> _Artikel_:
+ + + + + + +
Masyarakat Ekonomi
Asean (MEA) atau dikenal dalam terminologi bahasa Inggris Asean Economic Community (AEC) start sejak akhir 2015. Deklarasi blue print MEA dikonsep sejak November
2007 di Singapura sedangkan persetujuan dimulainya program ini telah ditandatangani
bersama oleh para petinggi negara-negara ASEAN pada 22 November 2015 bertempat
di Kuala Lumpur Malaysia. Hal ini membuktikan bahwa MEA adalah agenda besar
yang memang dipersiapkan sematang mungkin karena membutuhkan sekitar lebih
kurang lebih delapan tahun untuk planning,
sounding, finalizing dan acting.
Salah satu kulminasi
penting MEA adalah pilar ekonomi tangguh yang bisa dirasakan bersama oleh
masyarakat di Asia Tenggara. Abstraksi kerjasama ekonomi yang disepakati untuk mencapai
tujuan tersebut yaitu satu negara bebas terkendali dalam menjual barang dan
jasa dengan mudah ke negara-negara lain di seluruh Asia Tenggara. Kegiatan
ekonomi atau jual beli barang dan jasa dimungkinkan akan banyak terjadi dalam
waktu dekat ini di kawasan regional ASEAN walaupun memang masyarakat pelaku
ekonomi bawah belum bisa mengalami langsung transaksi dengan orang yang berasal
dari negara berbeda.
Transaksi jual beli
barang dan jasa dalam kegiatan ekonomi MEA tidak bisa dilepaskan dari fungsi
bahasa sebagai alat komunikasi. Penjual bisa menawarkan serta menjelaskan kondisi
barang dan jasa secara verbal dengan menggunakan bahasa, begitupun juga dengan
pembeli yang menginginkan harga tertentu harus menggunakan bahasa sebagai
konektor apa maksud yang diinginkannya.
+ + + + + + +
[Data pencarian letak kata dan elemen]
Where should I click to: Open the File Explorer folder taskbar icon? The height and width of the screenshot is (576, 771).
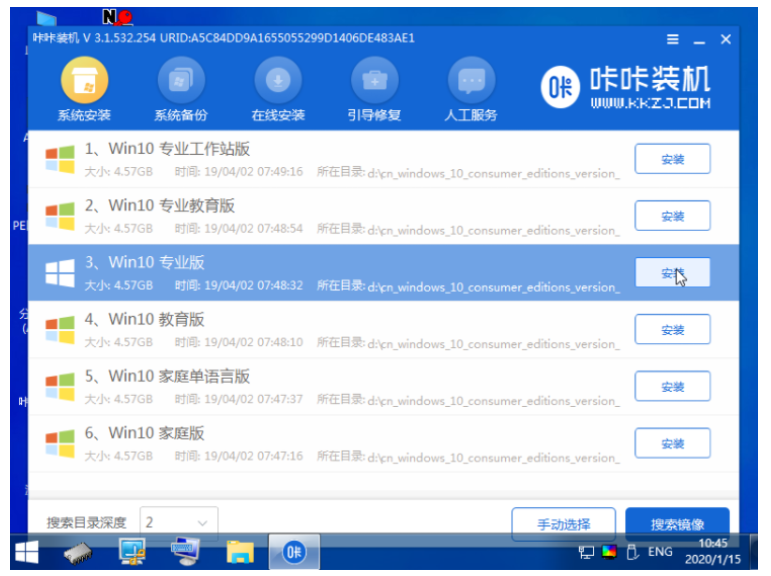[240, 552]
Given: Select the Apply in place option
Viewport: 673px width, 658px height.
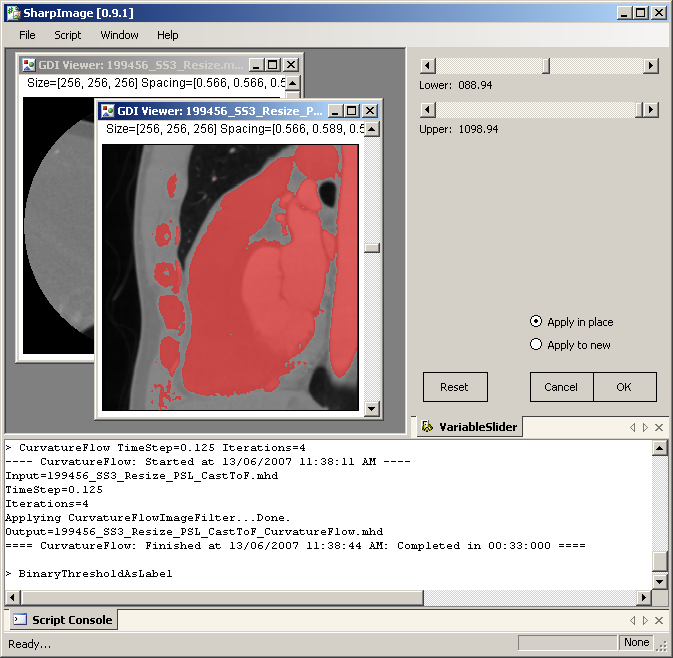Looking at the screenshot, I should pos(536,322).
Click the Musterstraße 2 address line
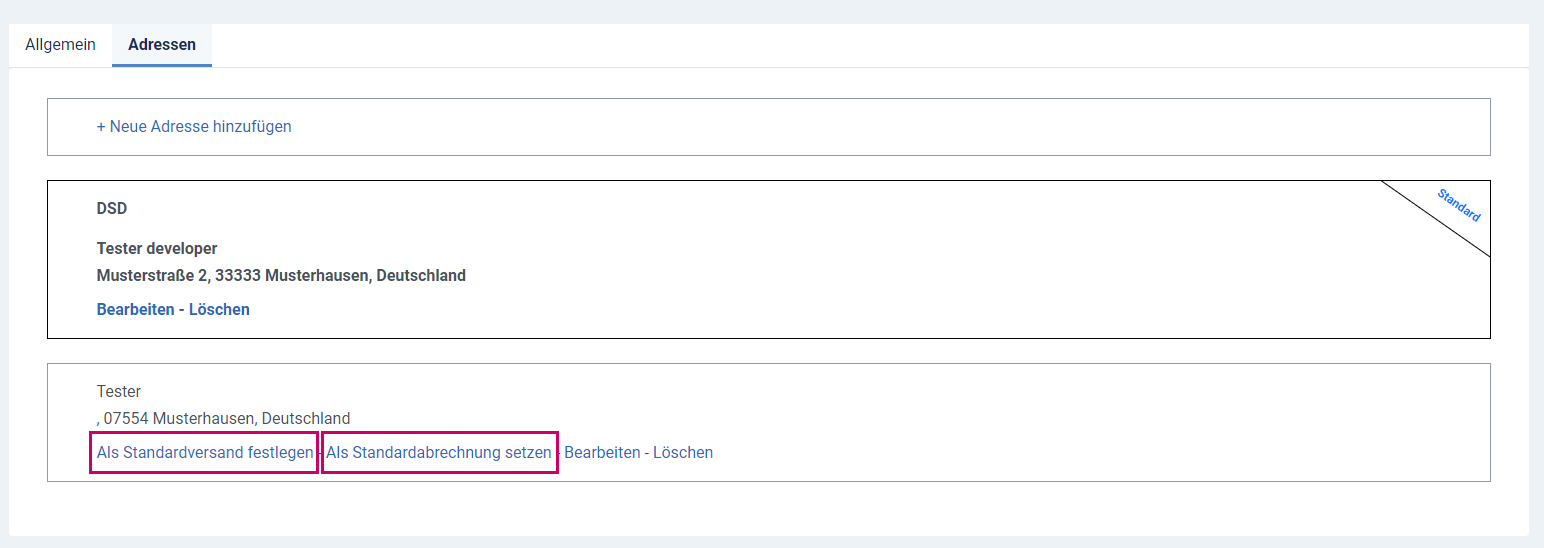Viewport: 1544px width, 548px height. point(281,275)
+ + + + + + +
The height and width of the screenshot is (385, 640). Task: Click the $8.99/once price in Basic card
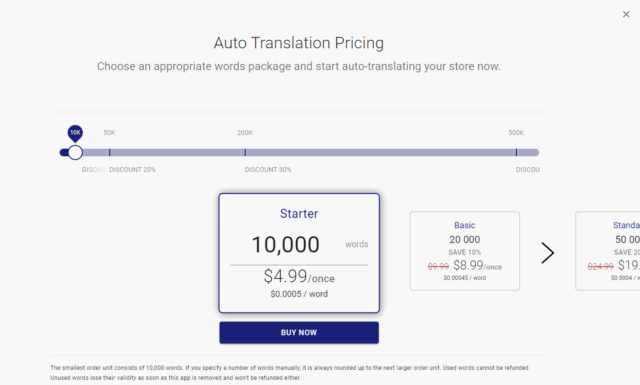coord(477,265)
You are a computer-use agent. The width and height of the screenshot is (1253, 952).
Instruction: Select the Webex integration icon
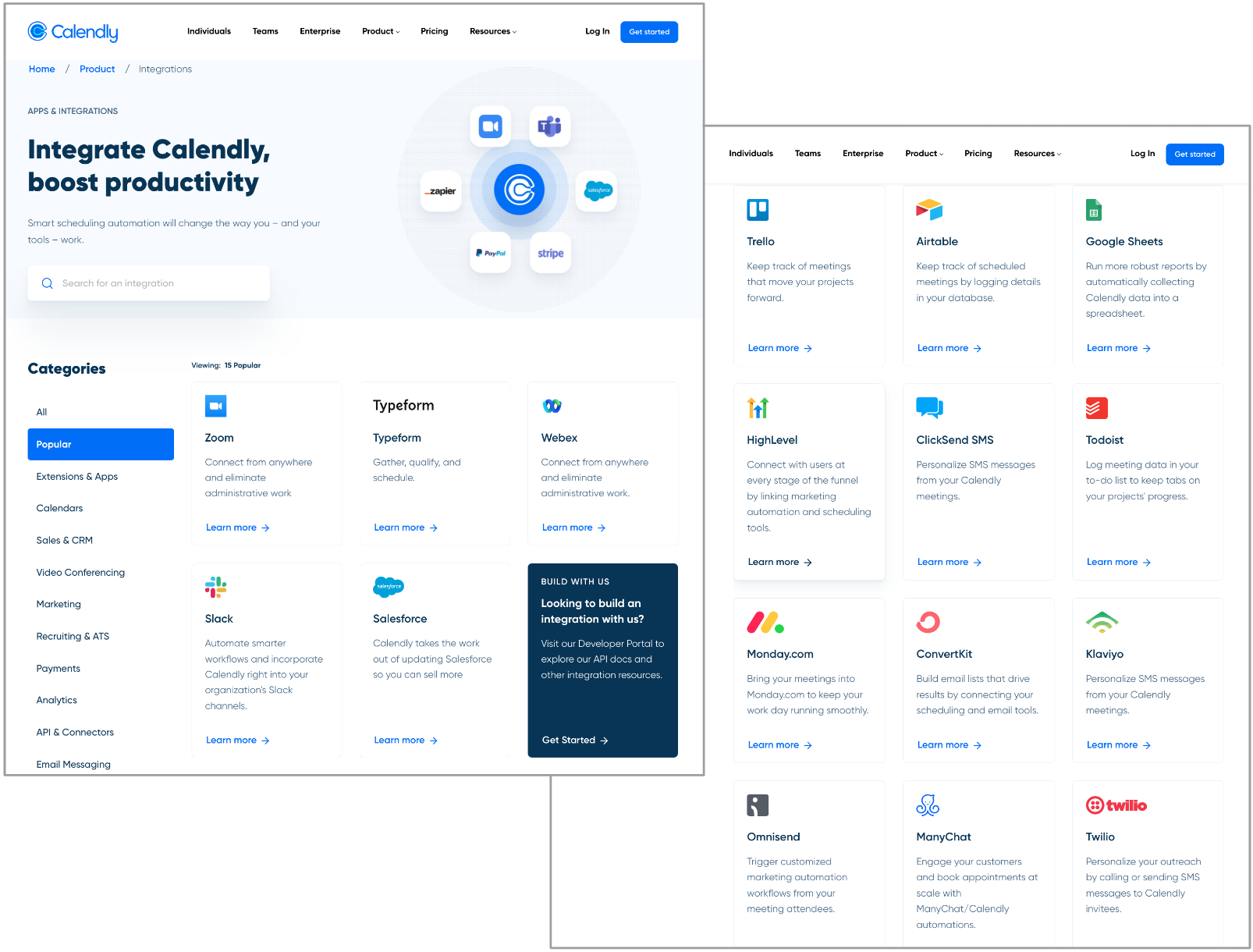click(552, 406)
+ + + + + + +
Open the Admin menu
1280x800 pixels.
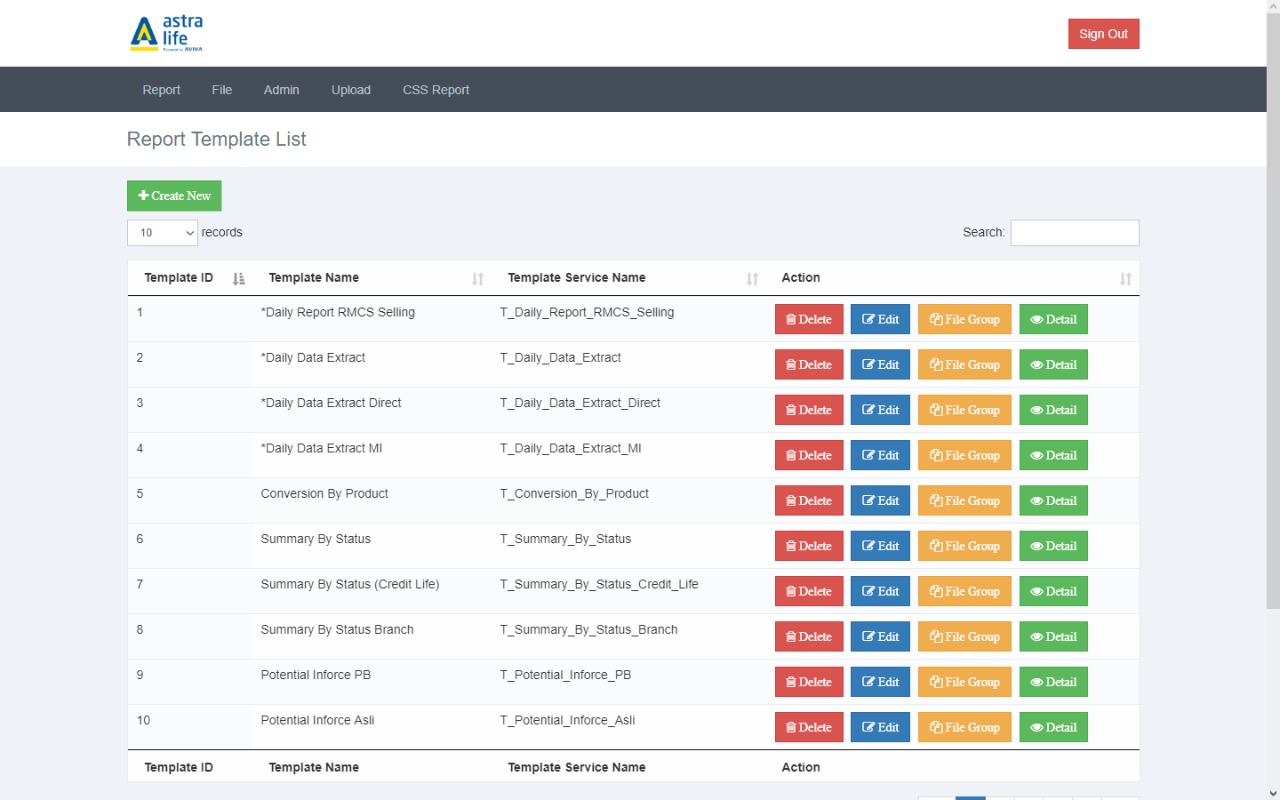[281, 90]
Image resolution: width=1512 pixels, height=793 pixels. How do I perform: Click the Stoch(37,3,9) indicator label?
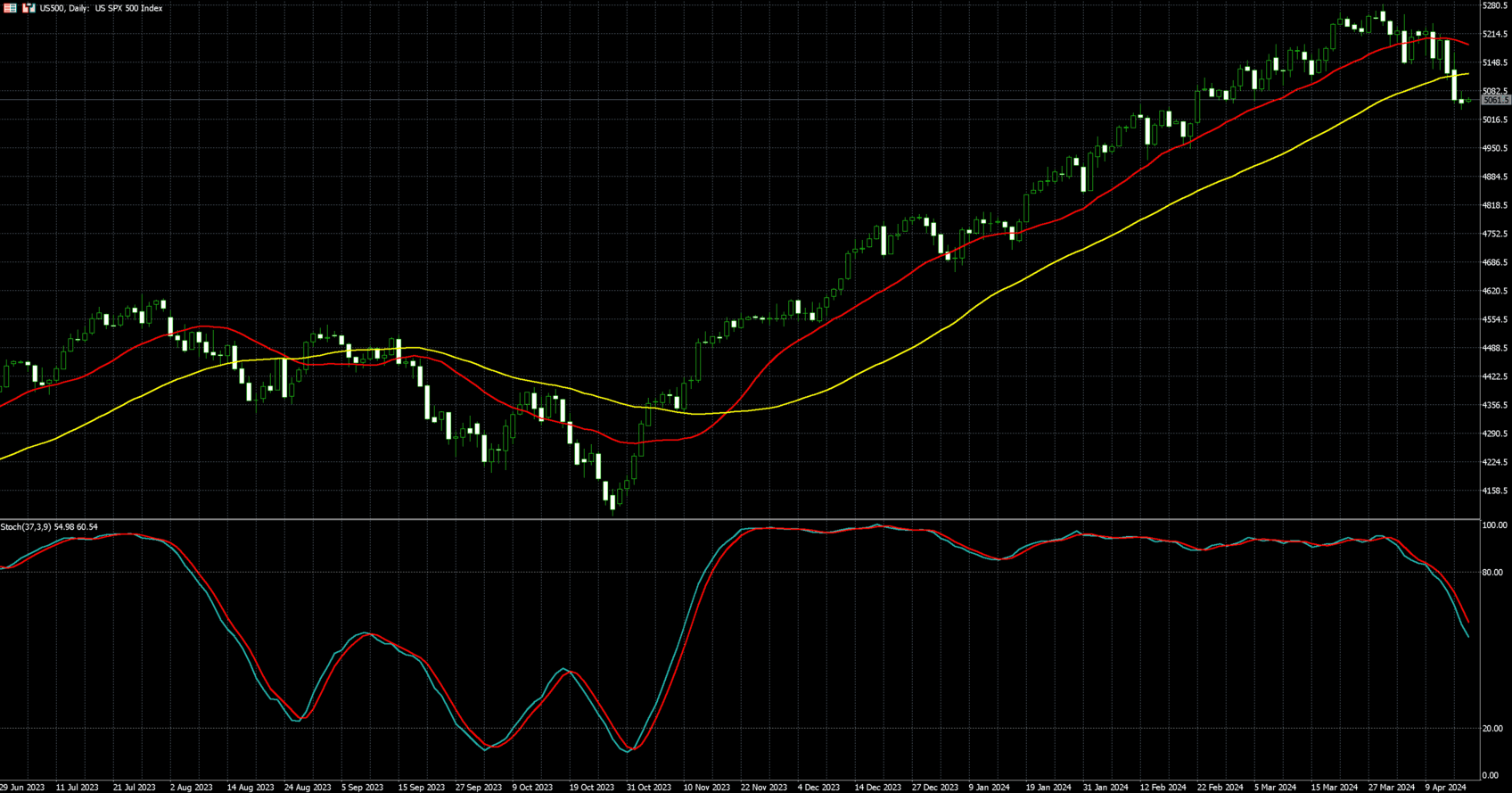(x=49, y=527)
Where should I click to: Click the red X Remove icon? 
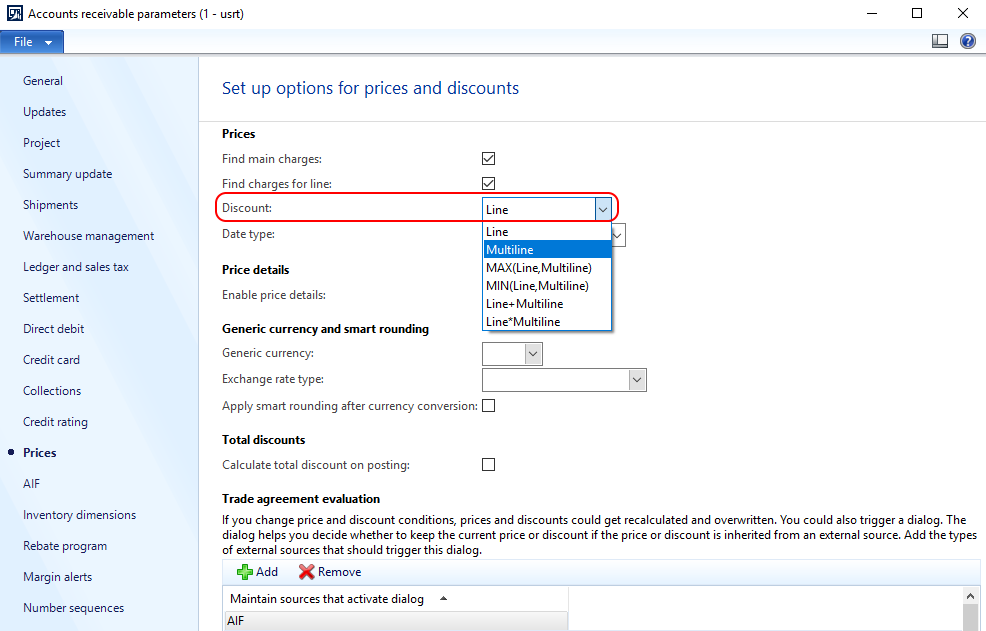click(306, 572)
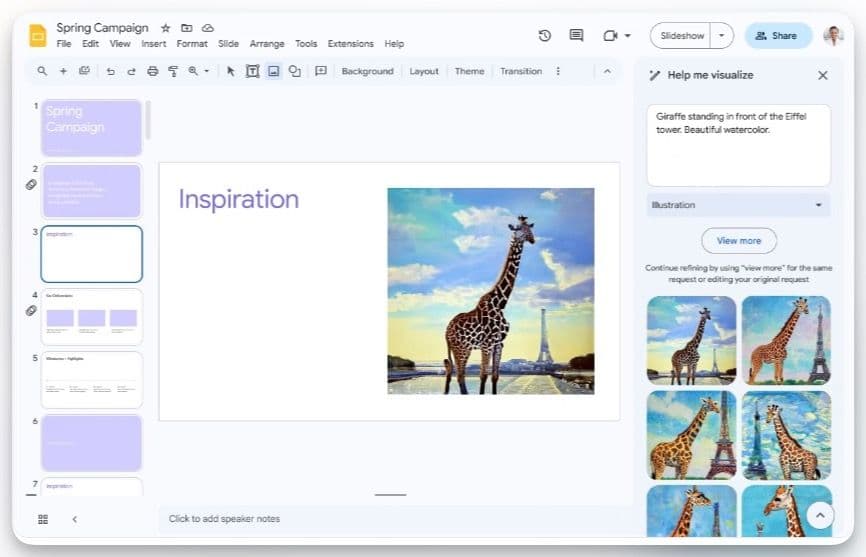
+ + + + + + +
> _Perintah Tertulis 1_: Menurut artikel tentang MEA, di kota mana cetak biru MEA mulai dikonsep?
> _Perintah Tertulis 2_: Sebutkan semua tahap yang menurut artikel tentang MEA dilalui selama kurang lebih delapan tahun persiapan.
> _Perintah Tertulis 3_: Sambung artikel tentang MEA mulai dari kalimat terakhirnya.

> _Hasil Latihan 1_: Di Singapura.

> _Hasil Latihan 2_: Planning, sounding, finalizing, dan acting.

> _Hasil Latihan 3_:
Tidak semua bahasa
dapat digunakan di kegiatan ekonomi yang berlaku di kancah MEA dan juga tidak
ada dominasi bahasa tertentu yang mutlak digunakan. Dapat dibayangkan kalau
seseorang dari negeri jiran yang tidak mengerti bahasa inggris misalnya mau
membeli barang, lalu penjual dari negara kita bersikukuh menggunakan bahasa asing
tersebut, hal ini tentu merugikan penjual sendiri karena jual beli kemungkinan
besar tidak akan terjadi. Sebaliknya pengusaha negara kita yang bermodalkan
bahasa Indonesia saja nanti akan terkendala dalam penyampaian maksud pembelian
barang apabila bertemu dengan pedagang yang notabene hanya bisa berprinsip bisa
bahasa asing saja.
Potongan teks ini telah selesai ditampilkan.